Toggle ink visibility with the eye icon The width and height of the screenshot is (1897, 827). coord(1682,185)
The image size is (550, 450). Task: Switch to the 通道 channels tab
==
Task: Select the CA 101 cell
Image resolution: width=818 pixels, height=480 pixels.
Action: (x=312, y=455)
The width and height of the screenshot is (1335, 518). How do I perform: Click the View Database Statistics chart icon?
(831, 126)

Request.
Identify every line in the data above that contains the string "width", and copy each such line. Matching is case-sensitive.

Full answer.
Toggle ink visibility with the eye icon The width and height of the screenshot is (1897, 827). coord(1682,185)
Image resolution: width=818 pixels, height=480 pixels.
The width and height of the screenshot is (1335, 518). How do I perform: Click the View Database Statistics chart icon?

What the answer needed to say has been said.